WHAT TO WORK ON: Reproduce the material below verbatim, starting at the line that contains "You are a computer-use agent. The" and ending with the line that contains "[x=1095, y=90]", both included.

SOURCE RECORDS:
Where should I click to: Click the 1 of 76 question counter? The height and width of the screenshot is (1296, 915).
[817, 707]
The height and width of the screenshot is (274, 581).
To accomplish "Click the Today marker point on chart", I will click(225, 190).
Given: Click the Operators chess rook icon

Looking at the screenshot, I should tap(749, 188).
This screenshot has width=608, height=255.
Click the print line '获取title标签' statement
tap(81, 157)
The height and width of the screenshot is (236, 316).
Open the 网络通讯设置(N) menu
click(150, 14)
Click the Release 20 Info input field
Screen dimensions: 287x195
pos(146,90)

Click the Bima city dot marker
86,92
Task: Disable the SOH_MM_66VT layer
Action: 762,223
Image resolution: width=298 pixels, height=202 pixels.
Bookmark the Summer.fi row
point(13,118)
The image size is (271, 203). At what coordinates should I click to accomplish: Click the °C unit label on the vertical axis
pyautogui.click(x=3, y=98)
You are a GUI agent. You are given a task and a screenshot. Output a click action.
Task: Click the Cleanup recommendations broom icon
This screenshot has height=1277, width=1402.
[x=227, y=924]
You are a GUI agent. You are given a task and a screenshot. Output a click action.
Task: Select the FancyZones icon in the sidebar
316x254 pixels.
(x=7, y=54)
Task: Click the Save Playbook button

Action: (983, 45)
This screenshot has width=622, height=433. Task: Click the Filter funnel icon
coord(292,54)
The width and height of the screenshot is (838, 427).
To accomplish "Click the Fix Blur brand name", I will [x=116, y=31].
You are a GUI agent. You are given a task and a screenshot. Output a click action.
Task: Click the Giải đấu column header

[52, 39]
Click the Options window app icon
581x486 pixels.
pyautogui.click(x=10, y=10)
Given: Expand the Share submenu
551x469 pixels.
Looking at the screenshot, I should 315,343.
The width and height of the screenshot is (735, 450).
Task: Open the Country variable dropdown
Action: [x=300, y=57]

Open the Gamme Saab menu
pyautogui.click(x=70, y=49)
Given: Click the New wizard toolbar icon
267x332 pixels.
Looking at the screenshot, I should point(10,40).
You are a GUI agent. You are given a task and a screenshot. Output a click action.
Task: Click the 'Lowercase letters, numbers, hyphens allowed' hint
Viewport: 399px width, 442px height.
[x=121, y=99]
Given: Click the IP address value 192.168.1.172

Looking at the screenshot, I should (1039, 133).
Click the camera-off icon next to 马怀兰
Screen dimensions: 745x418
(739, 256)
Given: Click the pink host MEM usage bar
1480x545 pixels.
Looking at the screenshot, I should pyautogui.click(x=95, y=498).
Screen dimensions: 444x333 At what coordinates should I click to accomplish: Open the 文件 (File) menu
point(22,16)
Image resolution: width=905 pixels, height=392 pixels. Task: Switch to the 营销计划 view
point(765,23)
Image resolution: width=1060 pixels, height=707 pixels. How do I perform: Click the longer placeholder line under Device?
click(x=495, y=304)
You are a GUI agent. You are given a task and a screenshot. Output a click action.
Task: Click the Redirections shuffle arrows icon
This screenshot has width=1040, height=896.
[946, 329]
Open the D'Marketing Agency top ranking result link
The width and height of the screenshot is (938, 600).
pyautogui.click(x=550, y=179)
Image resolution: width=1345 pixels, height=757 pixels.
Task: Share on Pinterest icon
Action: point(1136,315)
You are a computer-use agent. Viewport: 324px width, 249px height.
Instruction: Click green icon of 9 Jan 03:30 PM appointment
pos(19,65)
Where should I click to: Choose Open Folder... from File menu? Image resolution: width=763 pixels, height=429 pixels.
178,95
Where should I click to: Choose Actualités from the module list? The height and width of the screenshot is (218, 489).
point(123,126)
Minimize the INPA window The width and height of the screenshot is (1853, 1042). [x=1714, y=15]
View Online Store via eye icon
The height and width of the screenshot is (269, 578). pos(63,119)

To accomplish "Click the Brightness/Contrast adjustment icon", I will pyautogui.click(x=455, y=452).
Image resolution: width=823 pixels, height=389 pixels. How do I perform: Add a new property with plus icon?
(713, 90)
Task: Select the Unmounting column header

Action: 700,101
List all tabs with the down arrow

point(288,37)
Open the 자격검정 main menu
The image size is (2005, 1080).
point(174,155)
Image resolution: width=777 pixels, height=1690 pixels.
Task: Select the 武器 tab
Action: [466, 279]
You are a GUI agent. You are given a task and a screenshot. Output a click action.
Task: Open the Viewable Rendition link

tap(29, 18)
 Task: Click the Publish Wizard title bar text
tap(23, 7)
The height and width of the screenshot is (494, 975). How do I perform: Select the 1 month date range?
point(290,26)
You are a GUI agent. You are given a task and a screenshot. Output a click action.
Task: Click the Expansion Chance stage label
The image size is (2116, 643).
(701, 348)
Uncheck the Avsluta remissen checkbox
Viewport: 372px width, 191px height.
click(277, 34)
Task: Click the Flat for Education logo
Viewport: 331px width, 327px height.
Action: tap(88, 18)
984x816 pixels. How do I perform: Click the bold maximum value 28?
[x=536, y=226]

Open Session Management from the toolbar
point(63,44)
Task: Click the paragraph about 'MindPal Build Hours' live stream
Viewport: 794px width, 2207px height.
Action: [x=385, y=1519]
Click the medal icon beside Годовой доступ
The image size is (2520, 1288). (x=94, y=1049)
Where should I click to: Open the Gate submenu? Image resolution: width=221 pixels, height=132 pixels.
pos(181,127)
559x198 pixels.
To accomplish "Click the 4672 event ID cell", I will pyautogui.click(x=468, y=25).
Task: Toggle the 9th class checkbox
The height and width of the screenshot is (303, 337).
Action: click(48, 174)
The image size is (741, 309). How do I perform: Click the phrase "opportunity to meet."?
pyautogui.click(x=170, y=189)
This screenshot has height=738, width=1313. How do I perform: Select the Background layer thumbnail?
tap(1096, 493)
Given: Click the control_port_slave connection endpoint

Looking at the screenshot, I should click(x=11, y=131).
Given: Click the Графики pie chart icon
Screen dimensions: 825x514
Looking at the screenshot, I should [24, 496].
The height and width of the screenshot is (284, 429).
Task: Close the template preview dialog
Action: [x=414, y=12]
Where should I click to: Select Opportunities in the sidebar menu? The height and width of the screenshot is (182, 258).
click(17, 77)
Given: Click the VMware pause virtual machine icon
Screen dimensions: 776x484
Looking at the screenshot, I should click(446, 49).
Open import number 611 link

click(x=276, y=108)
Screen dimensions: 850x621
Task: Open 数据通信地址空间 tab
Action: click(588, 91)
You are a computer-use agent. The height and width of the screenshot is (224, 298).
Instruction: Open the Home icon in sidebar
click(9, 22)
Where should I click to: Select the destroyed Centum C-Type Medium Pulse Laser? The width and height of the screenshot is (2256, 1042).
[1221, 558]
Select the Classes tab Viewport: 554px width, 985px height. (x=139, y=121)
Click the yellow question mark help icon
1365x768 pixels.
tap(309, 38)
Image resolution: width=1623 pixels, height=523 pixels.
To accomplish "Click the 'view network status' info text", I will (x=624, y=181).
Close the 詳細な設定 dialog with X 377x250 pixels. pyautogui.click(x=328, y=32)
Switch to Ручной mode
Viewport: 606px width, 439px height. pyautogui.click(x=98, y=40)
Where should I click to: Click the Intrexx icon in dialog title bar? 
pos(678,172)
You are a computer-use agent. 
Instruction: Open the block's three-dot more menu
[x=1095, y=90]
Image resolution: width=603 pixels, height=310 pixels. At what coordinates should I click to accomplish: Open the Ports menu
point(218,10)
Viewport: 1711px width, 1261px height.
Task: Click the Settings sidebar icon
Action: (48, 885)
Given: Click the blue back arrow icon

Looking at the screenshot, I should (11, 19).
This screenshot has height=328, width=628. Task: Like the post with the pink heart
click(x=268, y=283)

CORRECT OUTPUT:
You are a computer-use agent. The height and width of the screenshot is (224, 298).
Instruction: Open the Home icon in sidebar
click(9, 22)
Where should I click to: Select the destroyed Centum C-Type Medium Pulse Laser? The width and height of the screenshot is (2256, 1042).
[1221, 558]
Select the Classes tab Viewport: 554px width, 985px height. (x=139, y=121)
Click the yellow question mark help icon
1365x768 pixels.
tap(309, 38)
Image resolution: width=1623 pixels, height=523 pixels.
To accomplish "Click the 'view network status' info text", I will (x=624, y=181).
Close the 詳細な設定 dialog with X 377x250 pixels. pyautogui.click(x=328, y=32)
Switch to Ручной mode
Viewport: 606px width, 439px height. pyautogui.click(x=98, y=40)
Where should I click to: Click the Intrexx icon in dialog title bar? 
pos(678,172)
You are a computer-use agent. 
Instruction: Open the block's three-dot more menu
[x=1095, y=90]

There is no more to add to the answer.